**YOUR INSTRUCTIONS:**
Could you reproduce the lines starting at the one that contains "This screenshot has width=1025, height=672." and ending at the one that contains "will (x=115, y=86).", with nothing changed?

**RECORDS PROVIDED:**
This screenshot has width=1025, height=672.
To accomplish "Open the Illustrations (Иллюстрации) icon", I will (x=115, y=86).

---

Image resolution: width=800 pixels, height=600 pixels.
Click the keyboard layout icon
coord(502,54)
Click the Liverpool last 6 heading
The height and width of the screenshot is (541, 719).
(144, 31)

**FINISHED TASK:**
This screenshot has width=1025, height=672.
To accomplish "Open the Illustrations (Иллюстрации) icon", I will (x=115, y=86).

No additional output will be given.